Might I submit that it is not a question of bringing the proceedings of the House to a standstill but of conducting them, from the Chair, in accordance with the rules of order. In this connection we have got to take into consideration, also, Standing Order 55.

When a division is demanded the Ceann Comhairle, or Chairman, shall cause the division bells to be rung once, and the doors shall be locked so soon after the lapse of not less than three minutes as he shall direct.
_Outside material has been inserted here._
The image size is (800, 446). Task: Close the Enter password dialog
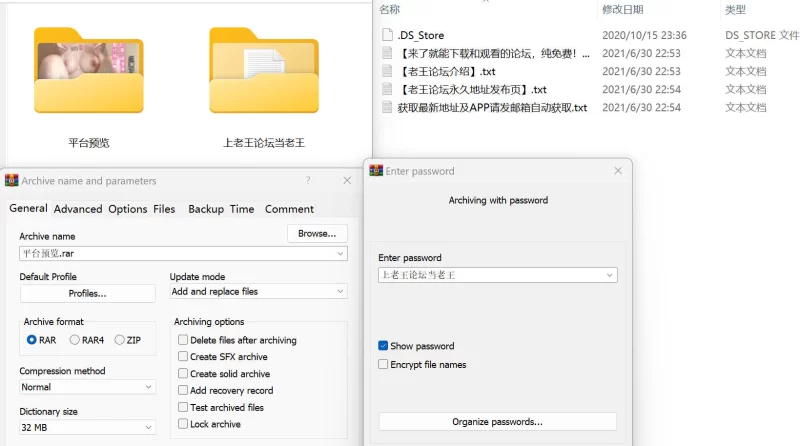[618, 170]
After that has been done the question of appointing Tellers immediately arises. If no Tellers are appointed I still submit that under Standing Order 56 you must put the question afresh from the Chair, because there is absolutely no suggestion that you have any option in the matter if you desire to have the question decided without a division, or if from the facts as you are aware of them at that moment, you think the question can be decided without a division. If that is your opinion then I submit that it is incumbent upon you to put the question afresh from the Chair. The words are "Provided that after the lapse of not less than three minutes the Ceann Comhairle or Chairman may again put the question and declare afresh the result"; otherwise there must be a division.

Mr. O'Connell

We are creating a precedent in this matter, and I want to ask you whether, before finally deciding that there were no Tellers, or if, as you say, nobody is prepared to tell against the Bill, before the motion is carried or rejected, as the case may be, would it not be right that you should ask, from the Chair, whether there is anyone in the House prepared to tell for or against, as the case may be? It is conceivable that if the Fianna Fáil Party refused to nominate Tellers and the Labour Party also, there might be four or five or half a dozen Independent members who would be prepared to name Tellers against the Bill if they were asked. I put it to you that that would be a practical way of getting out of the difficulty.
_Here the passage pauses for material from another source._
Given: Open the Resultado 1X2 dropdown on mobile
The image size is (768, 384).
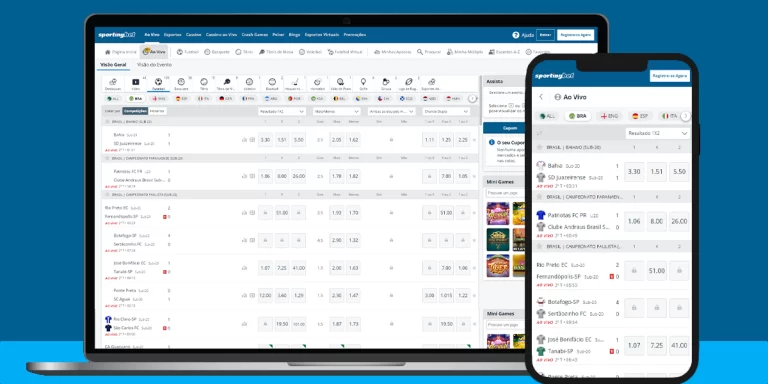Looking at the screenshot, I should (657, 133).
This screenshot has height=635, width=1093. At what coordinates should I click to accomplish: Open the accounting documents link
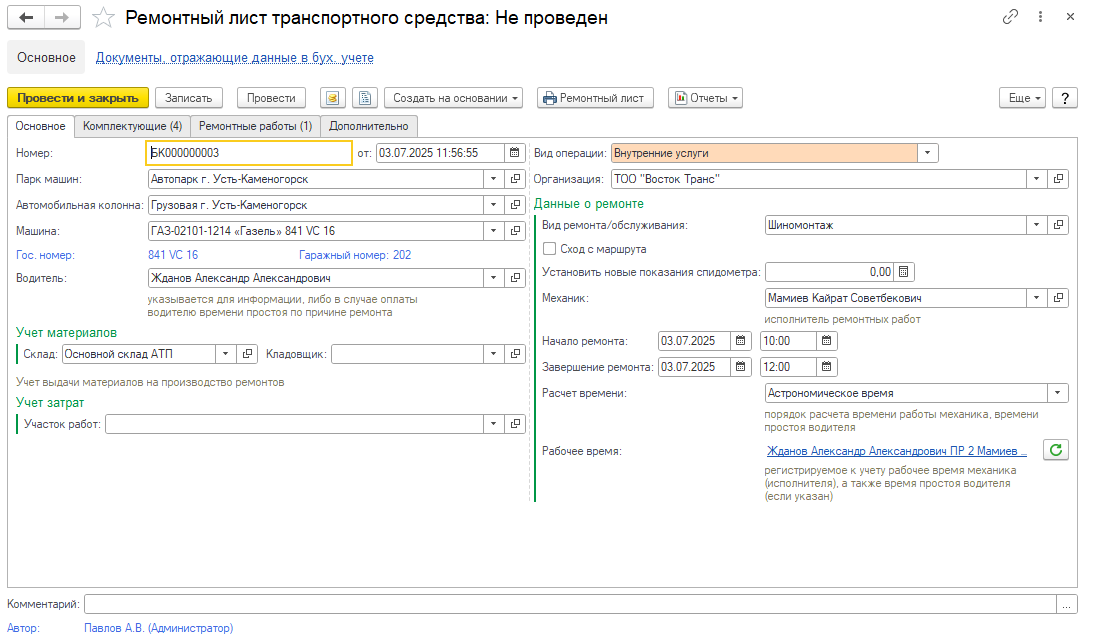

With regard to Deputy MacEntee's point, I think he answered himself by reading the extract from the Standing Order—"provided that after the lapse of not less than three minutes the Ceann Comhairle or Chairman may again put the question." The proviso in Standing Order 56 gives the Ceann Comhairle or Chairman the option of putting the question instead of taking a division in certain circumstances. As to Deputy O'Connell's point, it is the Deputies who challenge the decision of the Chair, when given on the voices, who ought to supply the Tellers for the division, not those who have not challenged the division. It might be advisable—and nothing has been decided against it—that the Chair should ask whether there are any Tellers available in the House. It was obviously not possible to do that on Friday. It is a procedure which might reasonably be adopted, and the decision that is being given now, after consideration and affirming what was done on Friday, is merely this: that if there are no Tellers for a particular side, then the decision given by the Chair is taken as having been declared on a division.

On a point of order——

The point of order is concluded. We shall now take the next business.